Adding L1 Weight Regularisation
model = keras_model_sequential() %>%
layer_dense(units = 16, activation = "relu",input_shape = c(10000),
kernel_regularizer = regularizer_l1(0.001)) %>%
layer_dense(units = 16, activation = "relu",
kernel_regularizer = regularizer_l1(0.001)) %>%
layer_dense(units = 1, activation = "sigmoid")
model %>% compile(optimizer = "rmsprop",
loss="binary_crossentropy",
metrics = c("accuracy"))
history = model %>% fit(partial_x_train, partial_y_train,
epochs = 20, batch_size = 512,
validation_data=list(x_val, y_val))
# training accuracy = 89.49% # validation accuracy = 87.44%
results = model %>% evaluate(x_test, y_test) # test accuracy = 87.1%
Adding L2 Weight Regularisation
model = keras_model_sequential() %>%
layer_dense(units = 16, activation = "relu",input_shape = c(10000),
kernel_regularizer = regularizer_l2(0.001)) %>%
layer_dense(units = 16, activation = "relu",
kernel_regularizer = regularizer_l2(0.001)) %>%
layer_dense(units = 1, activation = "sigmoid")
model %>% compile(optimizer = "rmsprop", loss="binary_crossentropy",
metrics = c("accuracy"))
history = model %>% fit(partial_x_train, partial_y_train,
epochs=20, batch_size=512,
validation_data=list(x_val, y_val))
# training accuracy = 96.99% # validation accuracy = 87.19%
results = model %>% evaluate(x_test, y_test) # test accuracy = 86.07%
Adding L1 & L2 Weight Regularisation
model = keras_model_sequential() %>%
layer_dense(units = 16, activation = "relu",input_shape = c(10000),
kernel_regularizer = regularizer_l1_l2(l1 = 0.001,l2 = 0.001)) %>%
layer_dense(units = 16, activation = "relu",
kernel_regularizer = regularizer_l1_l2(l1 = 0.001,l2 = 0.001)) %>%
layer_dense(units = 1, activation = "sigmoid")
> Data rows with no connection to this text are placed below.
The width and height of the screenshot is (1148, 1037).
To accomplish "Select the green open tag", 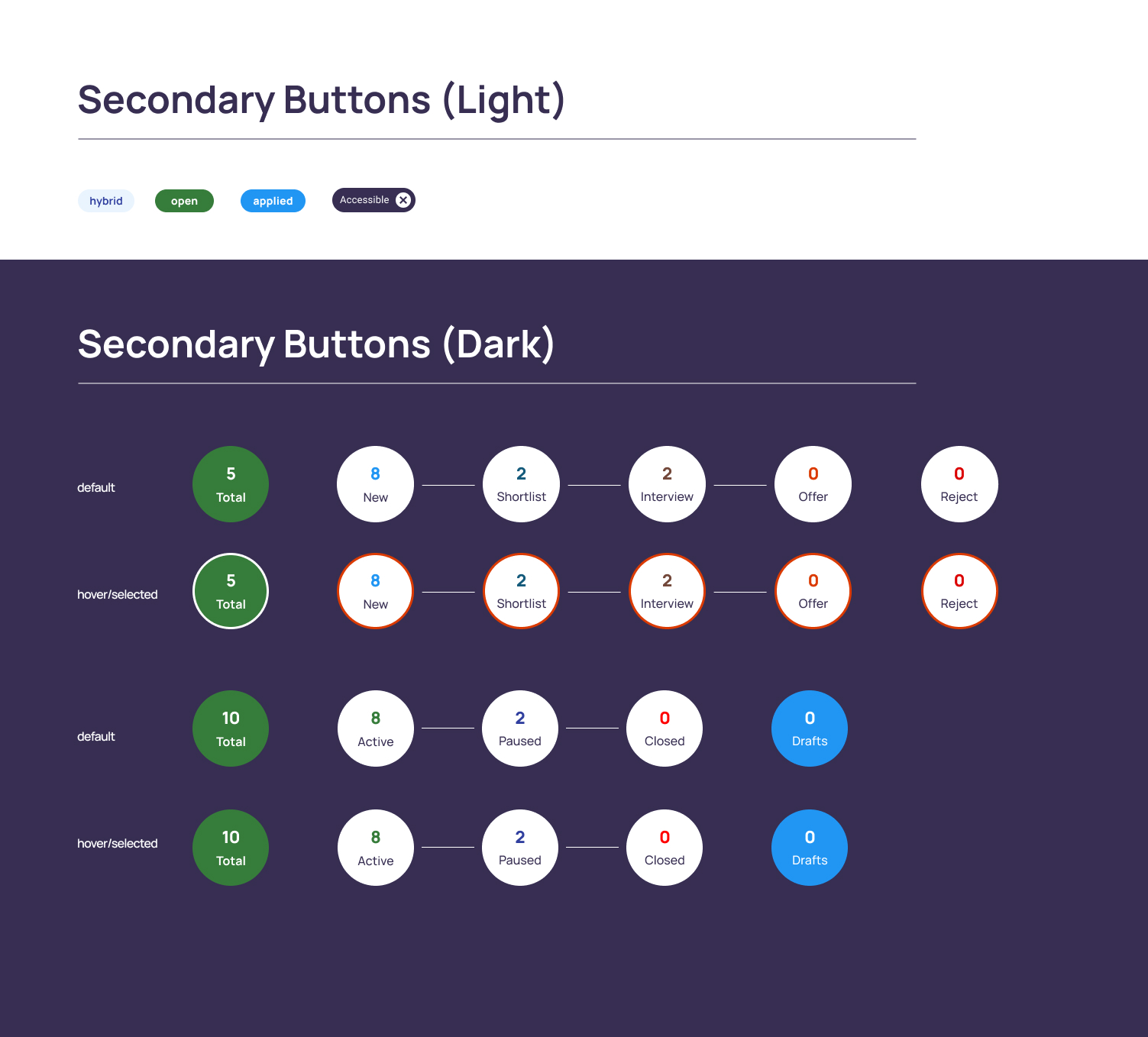I will 184,201.
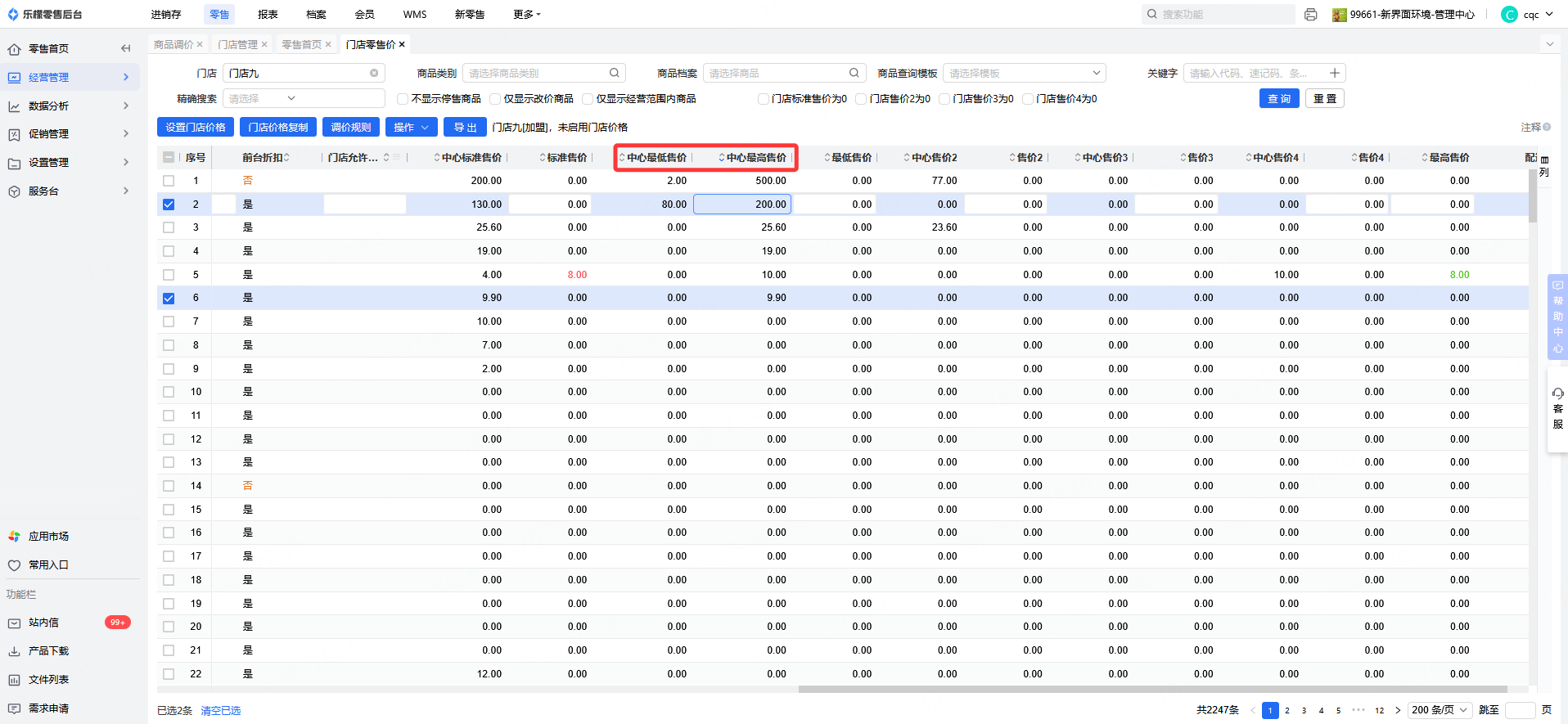Open the column settings 列 icon
This screenshot has width=1568, height=724.
pyautogui.click(x=1544, y=166)
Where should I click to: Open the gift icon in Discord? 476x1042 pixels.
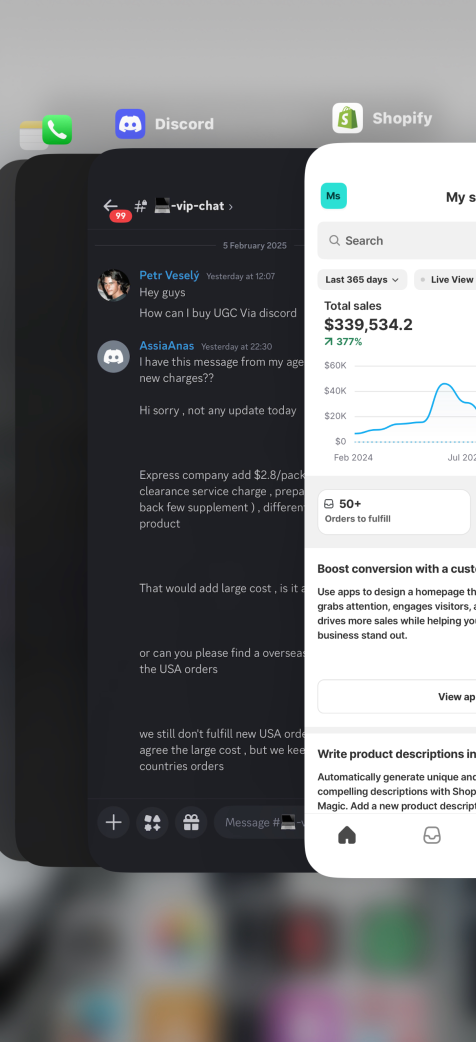(x=191, y=823)
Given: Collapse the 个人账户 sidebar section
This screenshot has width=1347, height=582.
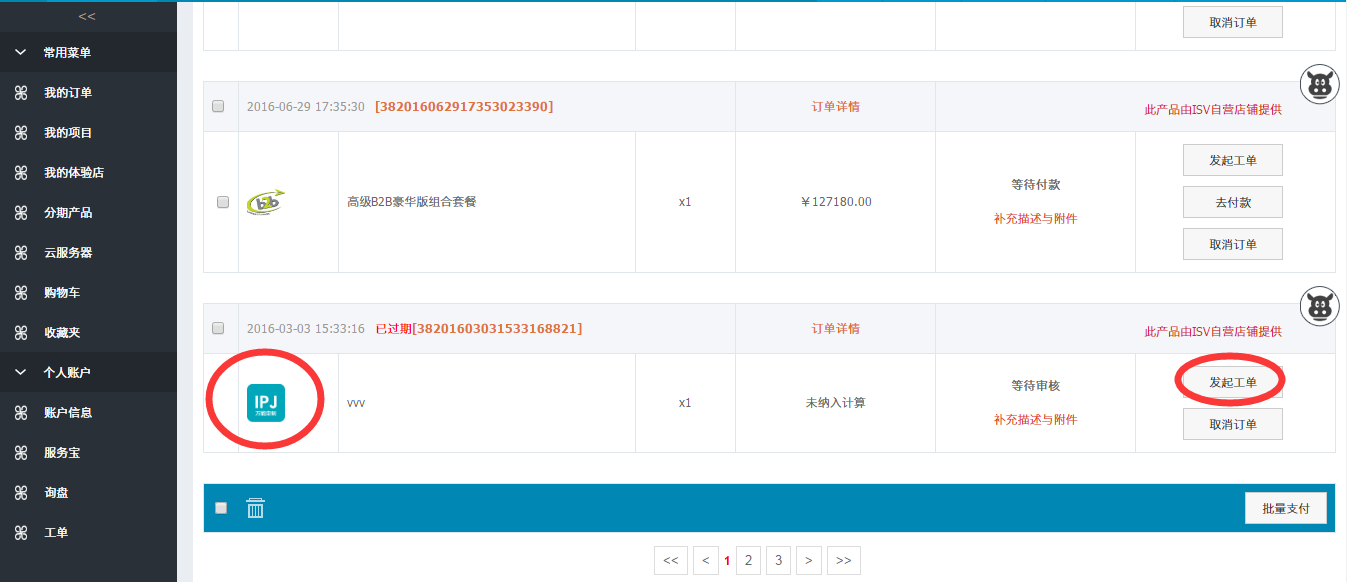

model %>% compile(optimizer = "rmsprop", loss="binary_crossentropy",
metrics = c("accuracy"))
history = model %>% fit(partial_x_train, partial_y_train,
epochs=20,batch_size=512,
validation_data=list(x_val, y_val))
# training accuracy = 88.66% # validation accuracy = 83.07%
results = model %>% evaluate(x_test, y_test) # test accuracy = 83.3%
Adding Dropout Layer
model = keras_model_sequential() %>%
layer_dense(units = 16, activation = "relu",input_shape = c(10000)) %>%
layer_dropout(rate = 0.5) %>%
layer_dense(units = 16, activation = "relu") %>%
layer_dropout(rate = 0.5) %>%
layer_dense(units = 1, activation = "sigmoid")
model %>% compile(optimizer = "rmsprop",
loss="binary_crossentropy",
metrics = c("accuracy"))
history = model %>% fit(partial_x_train, partial_y_train,
epochs=20, batch_size=512,
validation_data=list(x_val, y_val))
# training accuracy = 97.83% # validation accuracy = 88.18%
results = model %>% evaluate(x_test, y_test) # test accuracy = 87.3%
For the Final Model we use both a Dropout Layer with L2 Weight Regularisation.
model = keras_model_sequential() %>%
layer_dense(units = 32, activation = "relu",input_shape = c(10000),
kernel_regularizer = regularizer_l2(0.001)) %>%
layer_dropout(rate = 0.5) %>%
layer_dense(units = 16, activation = "relu",
kernel_regularizer = regularizer_l2(0.001)) %>%
layer_dropout(rate = 0.5) %>%
layer_dense(units = 1, activation = "sigmoid")
model %>% compile(optimizer = "rmsprop",
loss="binary_crossentropy",
metrics = c("accuracy"))
history = model %>% fit(x_train, y_train, epochs=4,batch_size=512)
# training accuracy = 89.36%
results = model %>% evaluate(x_test, y_test)
# test accuracy = 88.1%
Model | Description | Training | Validation | Test |
---|---|---|---|---|
Final | 2 Layers with (32,16) Nodes with 50% Dropout Layer & L2 regularizer | 89.36% | - | 88.1% |
preds = model %>% predict(x_test[1:10,])
result = ifelse(preds >= 0.5, '1','0')
## likelihood of reviews being positive
# [1,] 0.2701703 (neg)
# [2,] 0.9999368
# [3,] 0.9951414
# [4,] 0.9118133
# [5,] 0.9855483
# [6,] 0.9277689
# [7,] 0.9999502
# [8,] 0.1525491 (neg)
# [9,] 0.9903402
#[10,] 0.9959549
# 1st and 8th reviews are negative
# remaining are positive
test_labels[1:10] # 0 1 1 0 1 1 1 0 0 1
as.numeric(result) # 0 1 1 1 1 1 1 0 1 1
On comparing the 1st 10 predictions with actual values, we can see that the 4th and 9th reviews have been mis-classified as being positive when in reality they were negative.